TLDR
- Portugal’s Minister of Economy announced new legislation coming “this summer” to tackle illegal online gambling
- The country’s online gambling market is valued at around €24 billion, with unlicensed activity growing fast
- The new laws will focus on oversight, sanctions, prevention, and public awareness
- In April 2026, Portugal launched a unified self-exclusion portal cutting access across all licensed platforms at once
- Earlier reforms in January 2026 expanded legal offerings to include bet boosts, bonus buys, and bet builder features
Portugal’s government is preparing new laws to crack down on illegal online gambling, with legislation expected to be introduced this summer.
Manuel Castro Almeida, Portugal’s Minister of Economy, made the announcement at the launch of a new public awareness campaign. He called illegal gambling a “plague” that harms families and the wider economy.
“Illegal online gambling destroys many people, many families, many individuals, and it’s also terrible for the economy,” Castro Almeida said.

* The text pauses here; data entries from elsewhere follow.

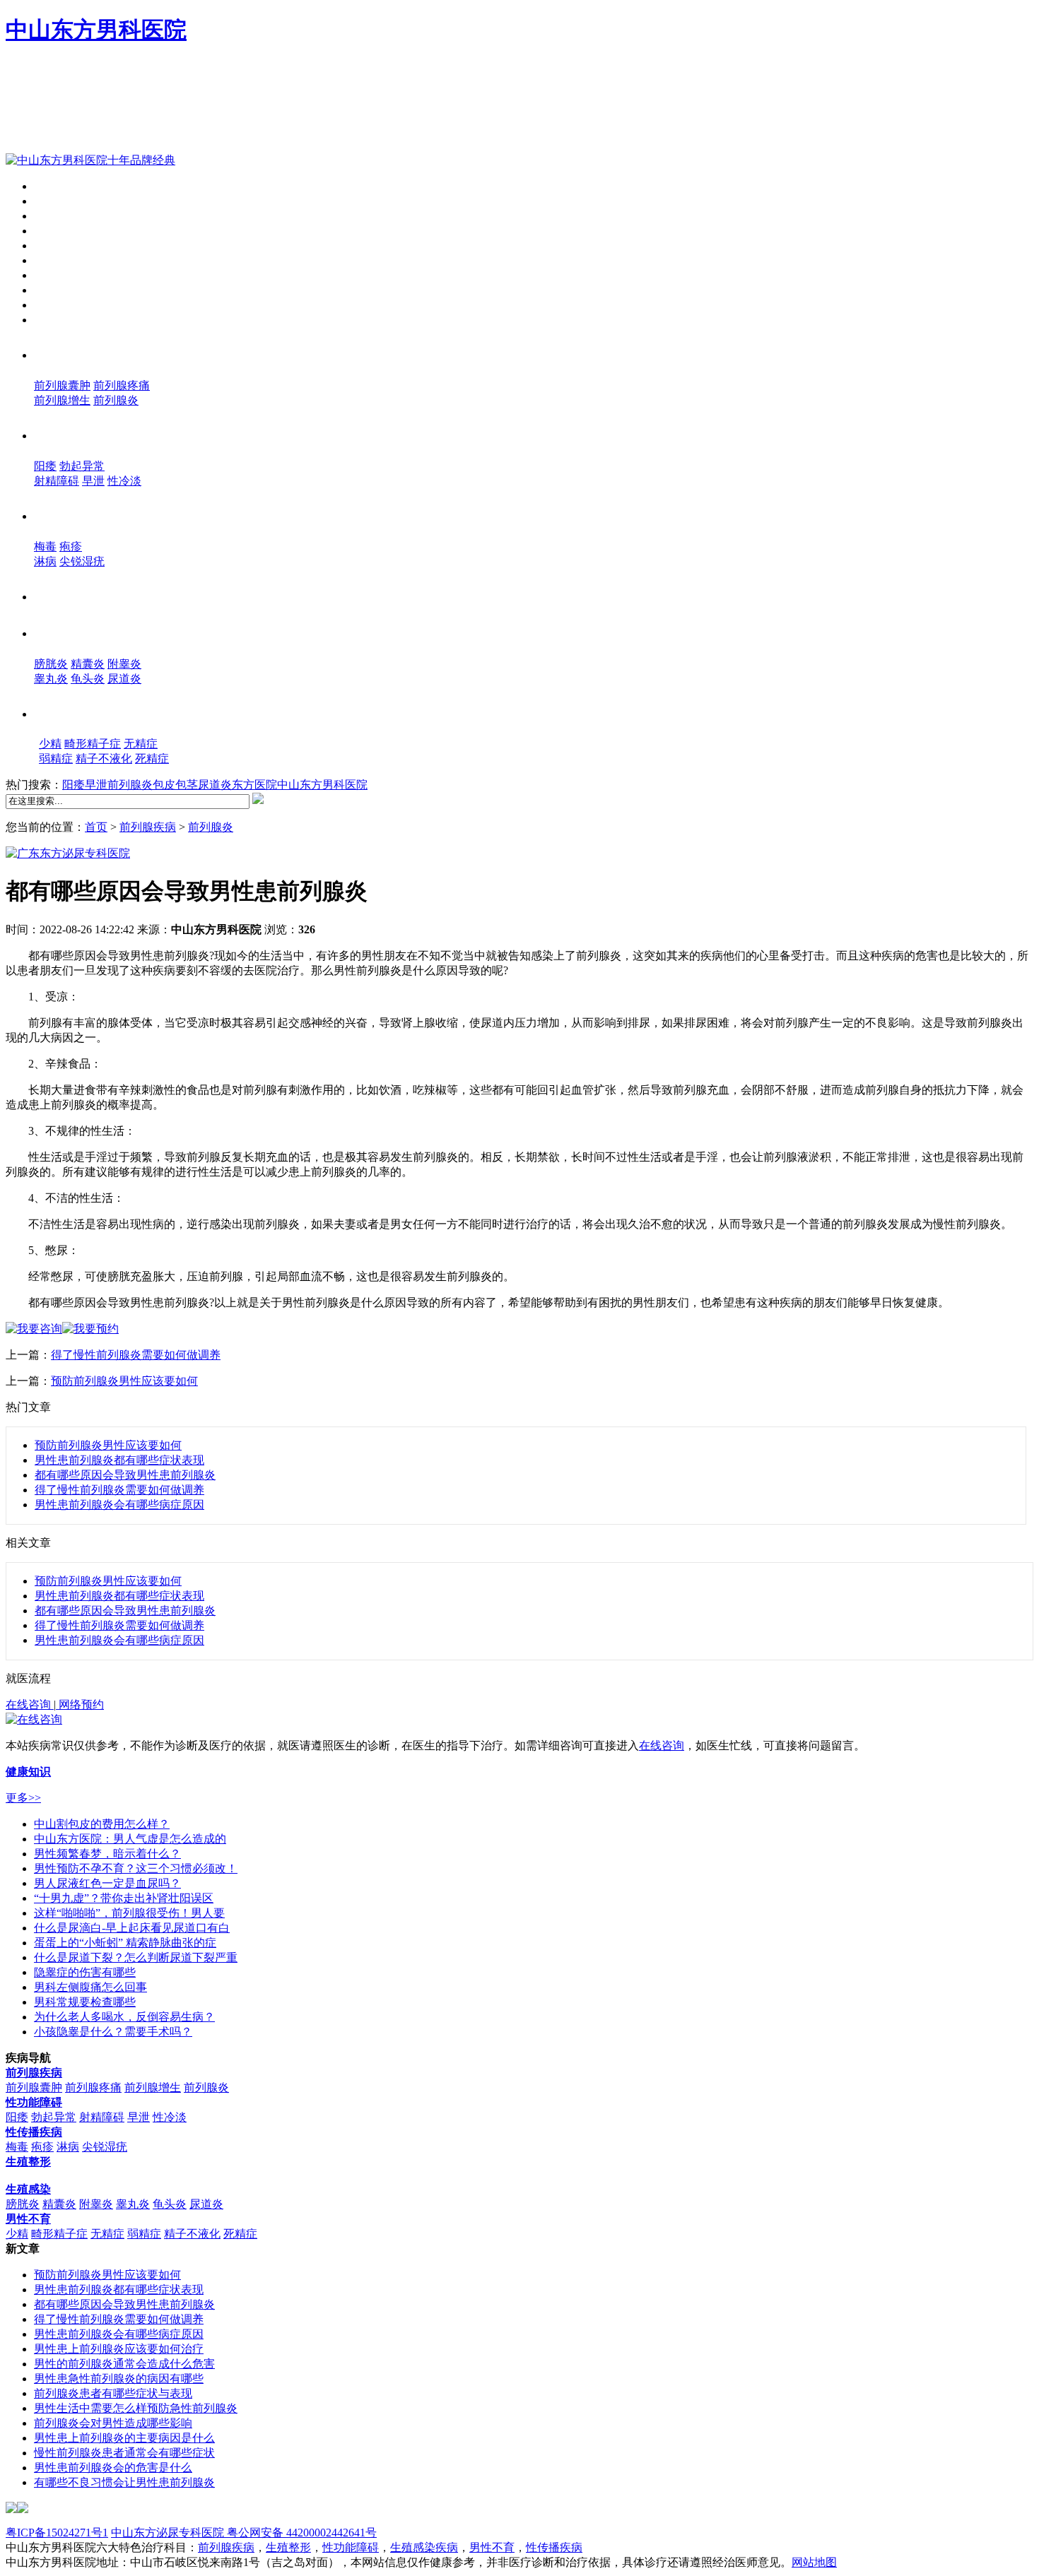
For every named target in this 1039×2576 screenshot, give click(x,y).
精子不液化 (104, 758)
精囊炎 (88, 664)
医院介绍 (56, 201)
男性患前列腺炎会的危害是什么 (113, 2468)
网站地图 (814, 2562)
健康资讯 (56, 246)
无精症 (141, 744)
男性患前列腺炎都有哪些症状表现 (119, 1460)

What the New Law Would Cover
The proposed legislation would update Portugal’s existing online gambling rules. The minister said the focus would be on oversight, sanctions, active prevention, and raising public awareness about the risks of illegal platforms.
Castro Almeida also invited industry stakeholders to contribute ideas, saying the government is open to changes if they help address the problem.
Portugal’s legal online gambling market is valued at around €24 billion. The minister warned that unlicensed activity is growing fast, fuelled by what he described as “the idea of impunity.”
A previous attempt by opposition party Livre to change the gambling law was rejected in parliament. The government is now moving forward with its own proposal.
Recent Reforms Already Underway
This announcement builds on a series of gambling reforms Portugal has already made in 2026.
In January, the country’s gaming regulator approved new product features for licensed operators. These included bet boosts, bonus buys, and bet builder options. The changes were designed to modernise the market and bring it in line with practices common across the EU.
Around the same time, authorities blocked access to Polymarket following the national election. The move was seen as a tougher approach toward unlicensed platforms operating in the country.
Then in April, Portugal took another step forward on player protection. The Gaming Regulation and Inspection Service, known as SRIJ, launched a unified self-exclusion portal on April 8, 2026.
Before this system existed, players could get around self-exclusion bans by simply opening accounts with different operators. The new portal changed that.
Now all licensed platforms in Portugal are connected to a single database. When a user registers for self-exclusion, access is automatically blocked across every regulated operator in the country.
The upcoming summer legislation is expected to add enforcement teeth to these existing protections, targeting the unlicensed operators that fall outside the current framework entirely.